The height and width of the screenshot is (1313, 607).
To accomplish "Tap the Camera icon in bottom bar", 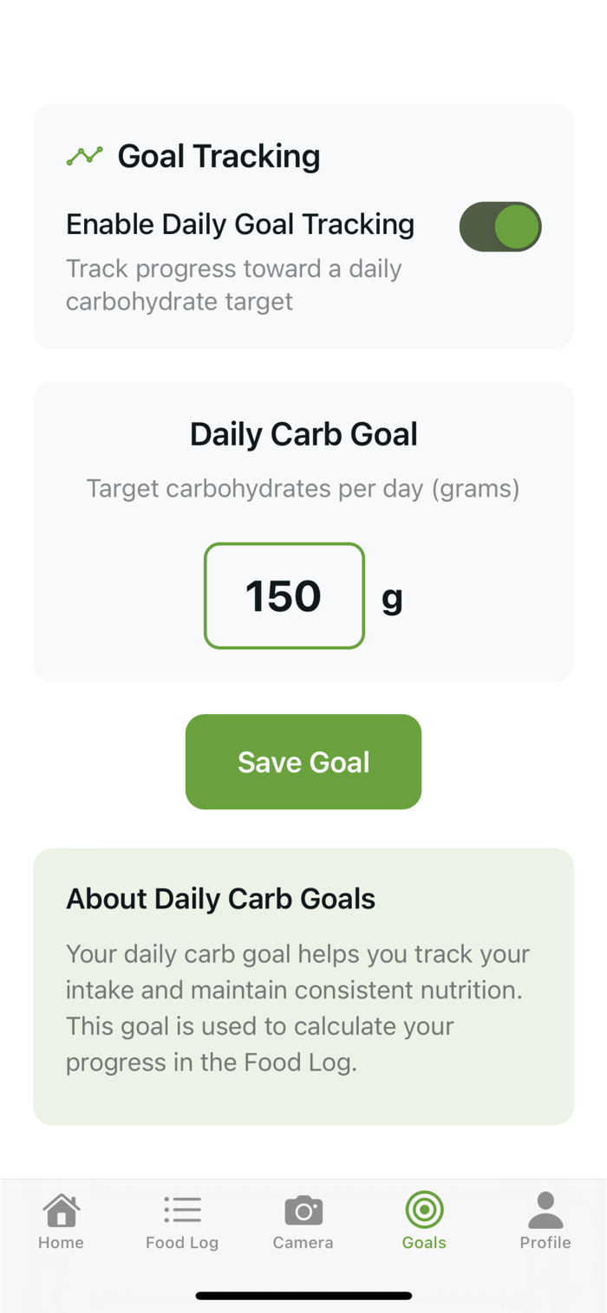I will point(304,1210).
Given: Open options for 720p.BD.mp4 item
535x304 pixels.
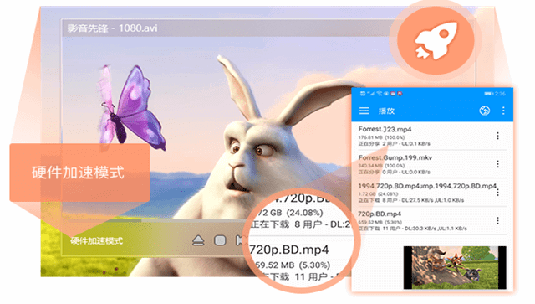Looking at the screenshot, I should point(497,220).
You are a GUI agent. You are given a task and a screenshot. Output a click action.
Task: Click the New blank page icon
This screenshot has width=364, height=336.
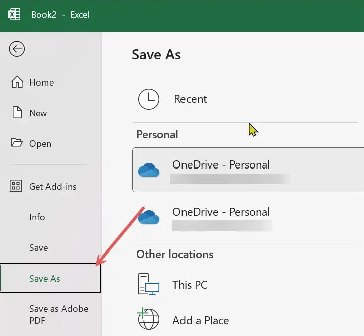(17, 113)
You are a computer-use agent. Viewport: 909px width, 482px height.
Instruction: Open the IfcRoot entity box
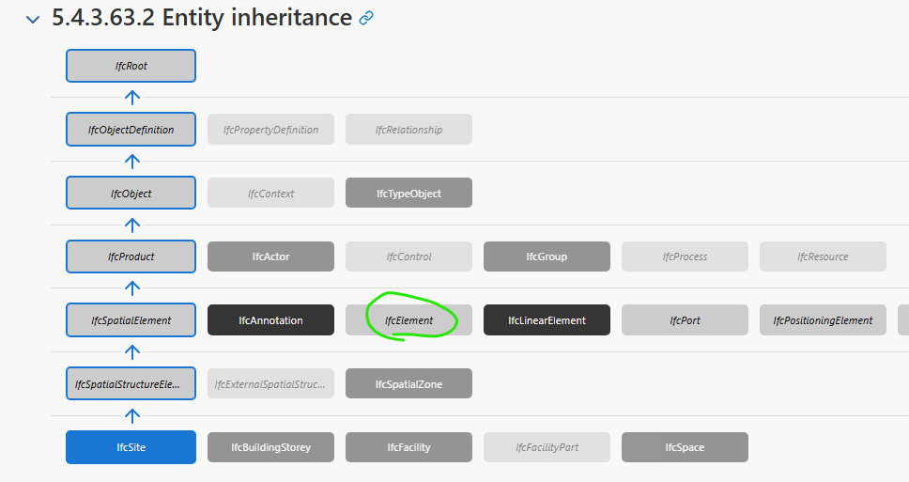[x=131, y=66]
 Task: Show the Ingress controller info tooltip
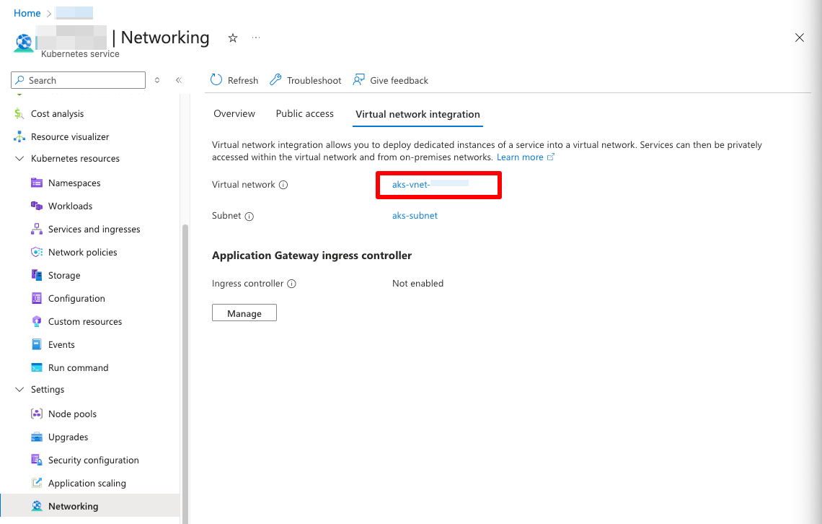[291, 284]
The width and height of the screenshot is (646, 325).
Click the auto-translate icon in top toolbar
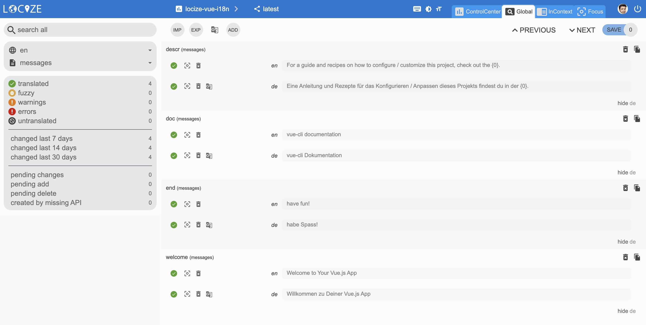click(214, 30)
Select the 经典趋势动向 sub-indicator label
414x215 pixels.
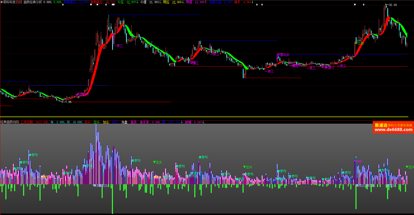pyautogui.click(x=10, y=122)
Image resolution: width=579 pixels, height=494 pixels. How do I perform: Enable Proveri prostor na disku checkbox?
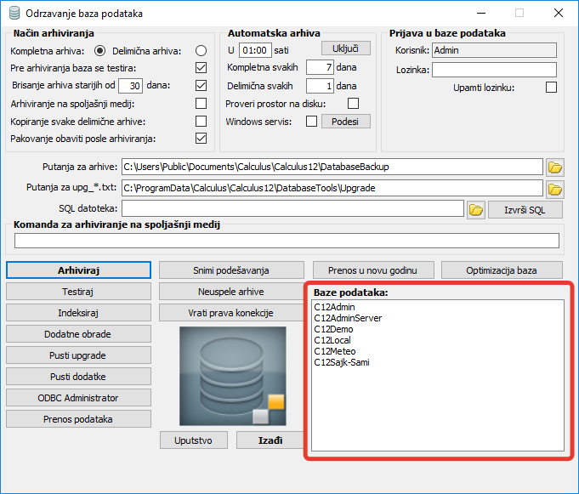353,104
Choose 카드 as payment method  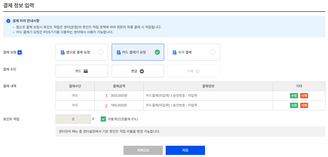[x=82, y=71]
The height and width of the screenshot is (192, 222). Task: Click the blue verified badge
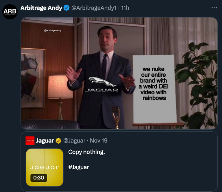(66, 8)
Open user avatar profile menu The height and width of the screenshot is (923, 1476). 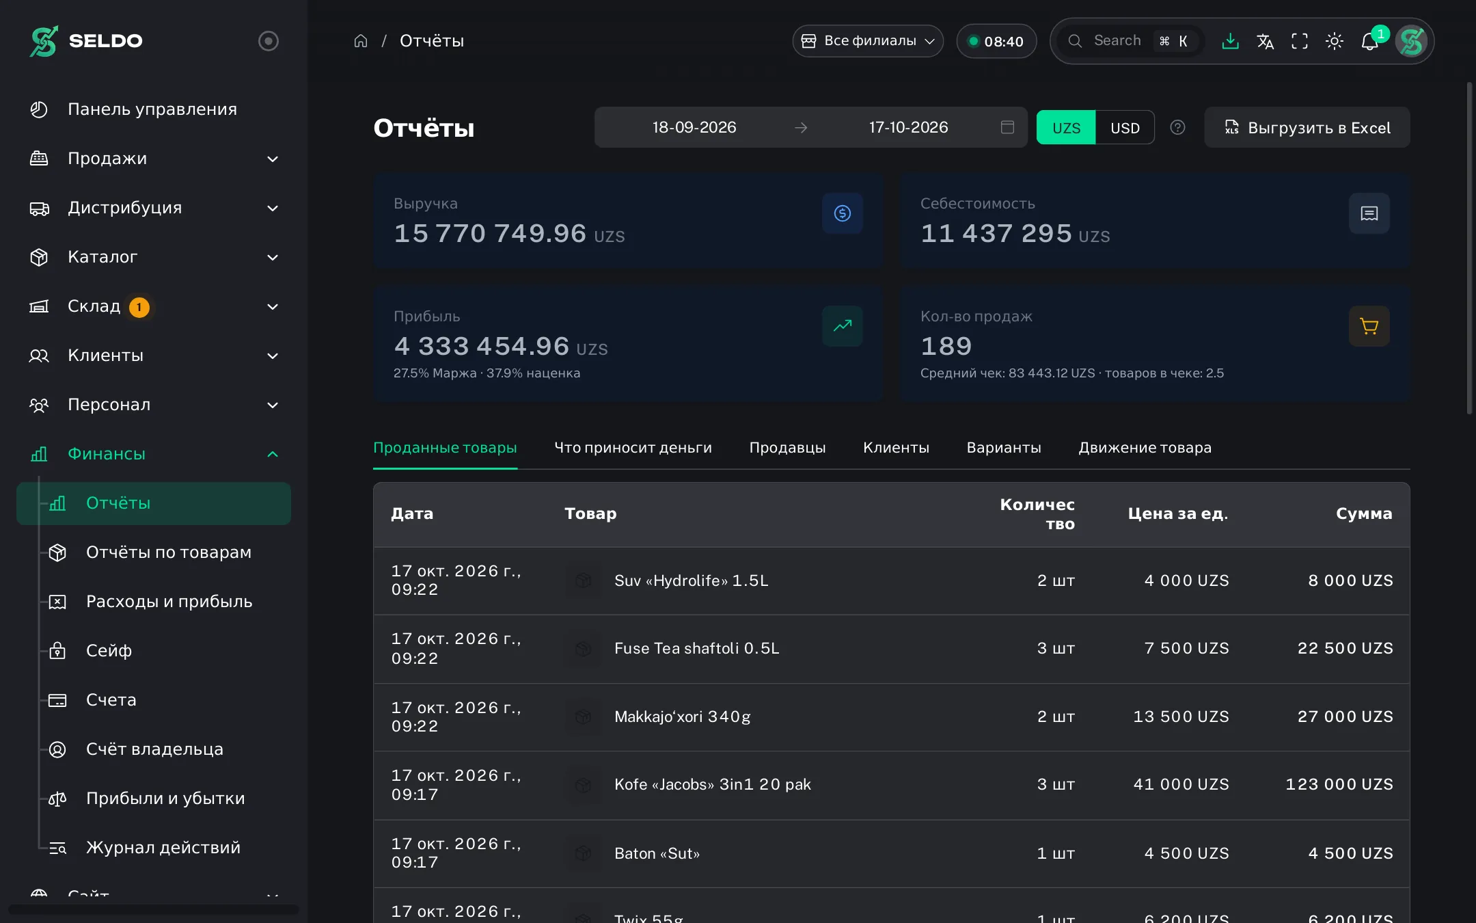click(1411, 41)
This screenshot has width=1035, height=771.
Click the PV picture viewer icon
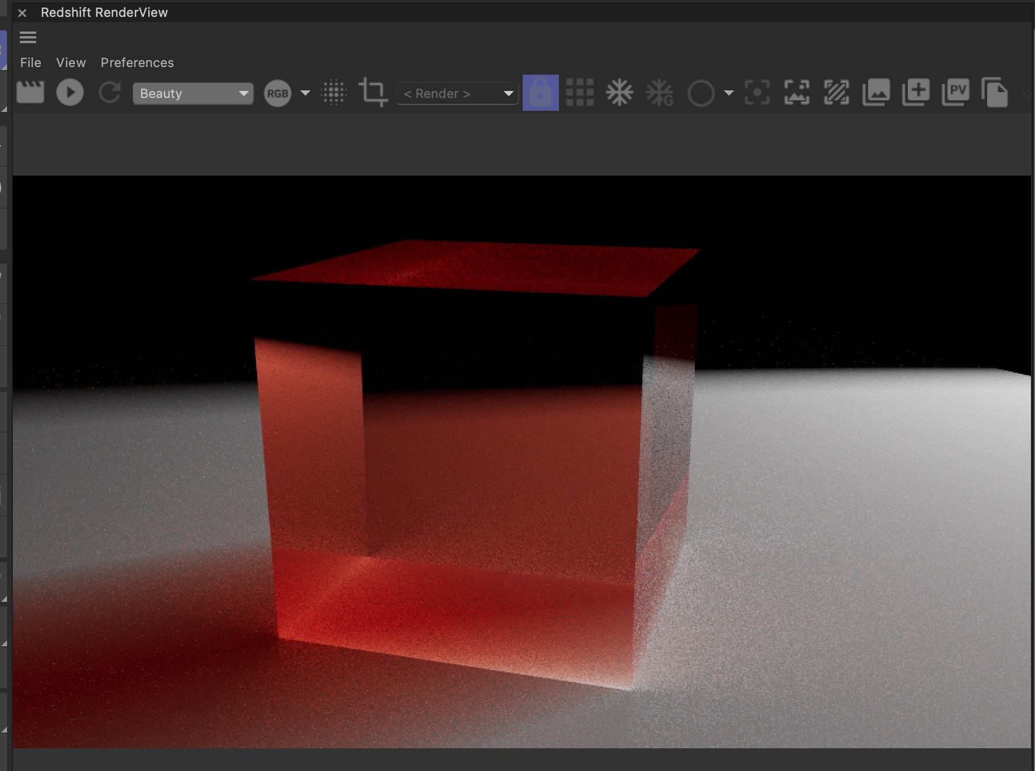click(x=956, y=93)
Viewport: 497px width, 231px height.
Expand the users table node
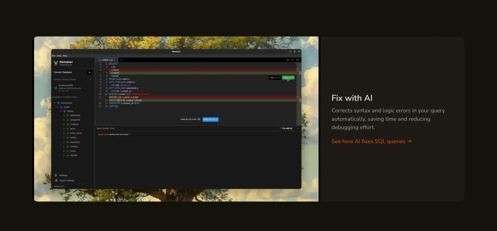coord(64,151)
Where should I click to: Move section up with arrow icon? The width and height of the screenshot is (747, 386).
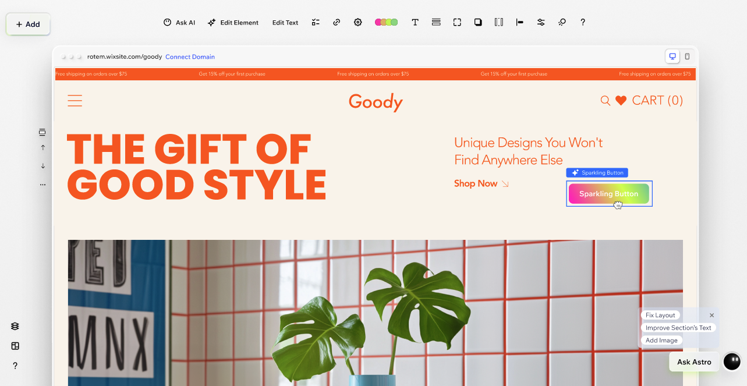pos(43,148)

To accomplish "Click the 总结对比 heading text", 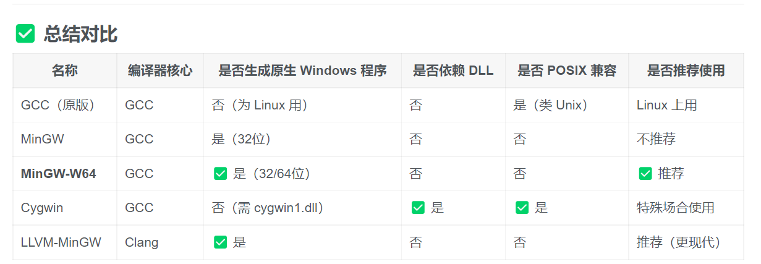I will (x=80, y=34).
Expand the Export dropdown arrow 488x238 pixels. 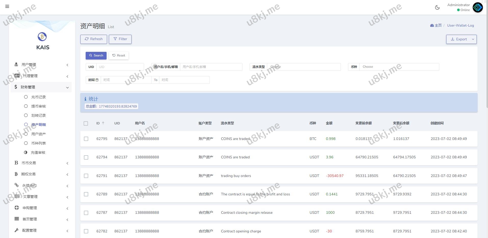(473, 39)
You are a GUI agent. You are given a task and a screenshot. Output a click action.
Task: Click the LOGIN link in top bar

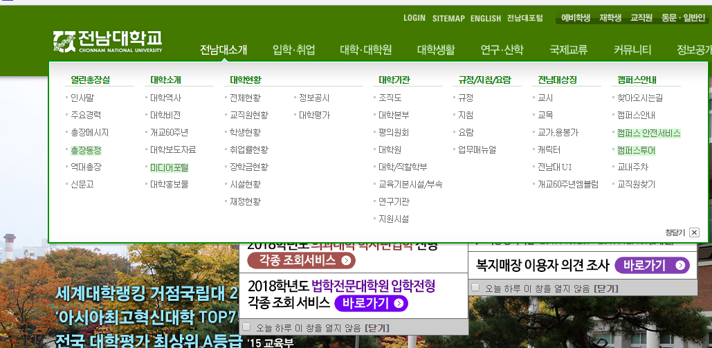[x=414, y=18]
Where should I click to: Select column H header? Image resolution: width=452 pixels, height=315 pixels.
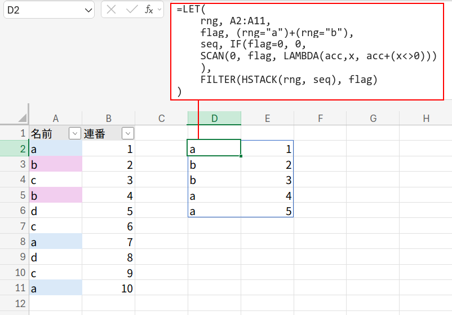(426, 118)
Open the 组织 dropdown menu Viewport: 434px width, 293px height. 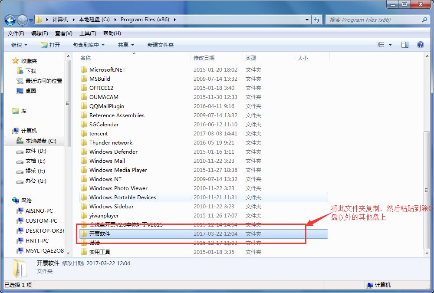(19, 45)
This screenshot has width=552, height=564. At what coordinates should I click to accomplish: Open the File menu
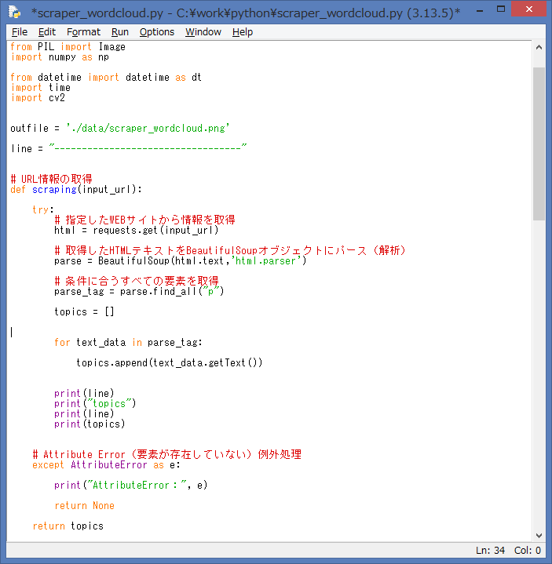point(20,32)
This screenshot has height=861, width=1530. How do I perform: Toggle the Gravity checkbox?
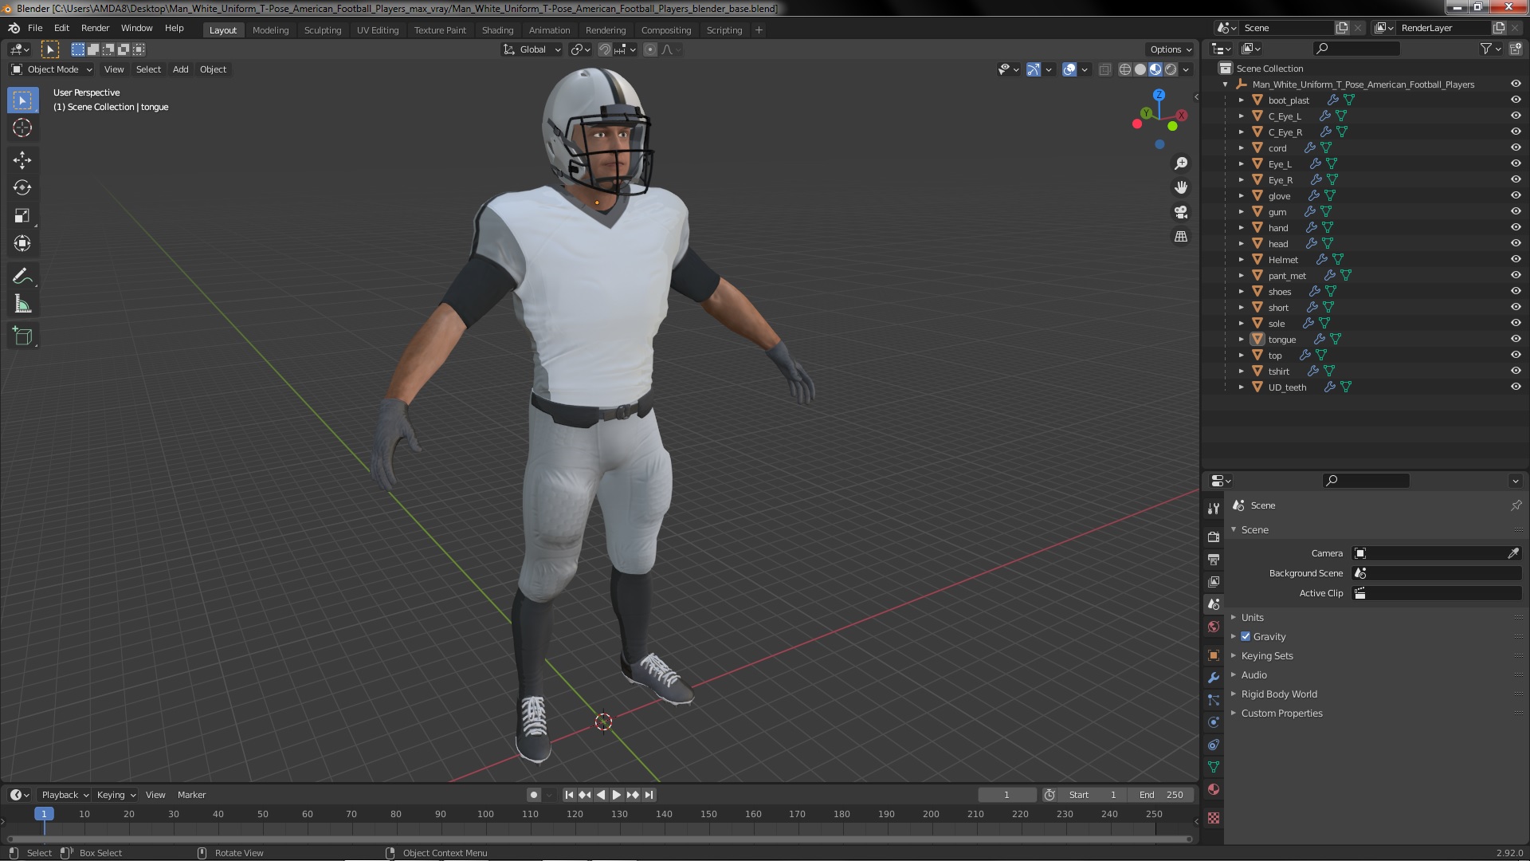tap(1246, 637)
******
GIVEN PROBLEM:
Rewrite the rows from the line with "This screenshot has width=1035, height=771." through the line with "coord(64,151)", keeping every line and adding 60 to each coordinate in the answers. Leave the pictures out.

THE ANSWER:
This screenshot has width=1035, height=771.
Click the PV picture viewer icon
click(x=1016, y=153)
Viewport: 497px width, 231px height.
Expand the users table node
coord(124,211)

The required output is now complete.